Wczoraj Lille w meczu na szczycie ligi francuskiej ostatecznie przegrało z Lyonem 1-2. Ponoć na trybunach siedział sam Alex, więc wyraźnie nam pokazuje, że zrobi wszystko, aby zmazać zeszłoroczny blamaż. LOSC wyszło na prowadzenie tuż po przerwie, ale Houllier znajdzie rozwiązanie w każdej sytuacji i Squillaci "uratował" liderowi tyłek. Taki rezultat jest na pewno korzystny dla nas z perspektywy wtorkowej potyczki. Zawodnicy inaczej są nastawieni po porażce, inaczej po zwycięstwie - natomiast nastroje po przegranej w tak nagłaśnianym i ważnym meczu to już w ogóle inna bajka. Sami wiecie, co czuliśmy (i my, i zawodnicy) po spotkaniach z Arsenalem - teraz podobnie mają nasi rywale z Ligi Mistrzów. Są lekko podłamani i to też trzeba wykorzystać.
Stojkovic napisał(a):Bycie nastawionym: "Jesteśmy United i nikt z nami nie ma szans wygrac, bo nikt na to nie zasługuje, bo tylko MU zasługuje na wszelkie tytuły" jest poprostu postawą próżną i pyszałkowatą! Piłka nożna nie jest sprawiedliwa!!!

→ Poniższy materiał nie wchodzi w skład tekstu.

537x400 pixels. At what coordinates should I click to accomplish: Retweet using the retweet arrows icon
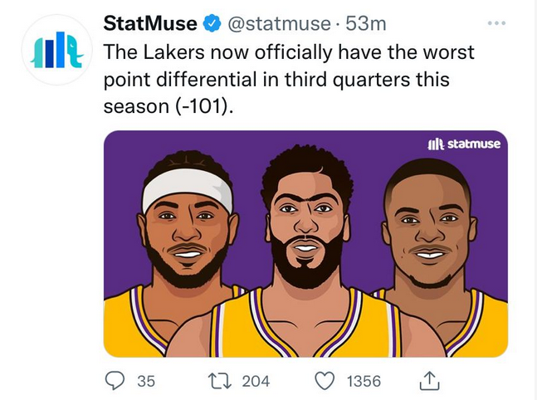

No i prawidłowo - wyjdźmy na plac, jakby po drugiej stronie barykady stał Milan czy LFC z lat świetności

Choć z drugiej strony - zawodnicy przeżyli już zawód wystarczającą ilość razy i dokładnie wiedzą, co należy zrobić, by ponownie nie wpaść w to "bagno".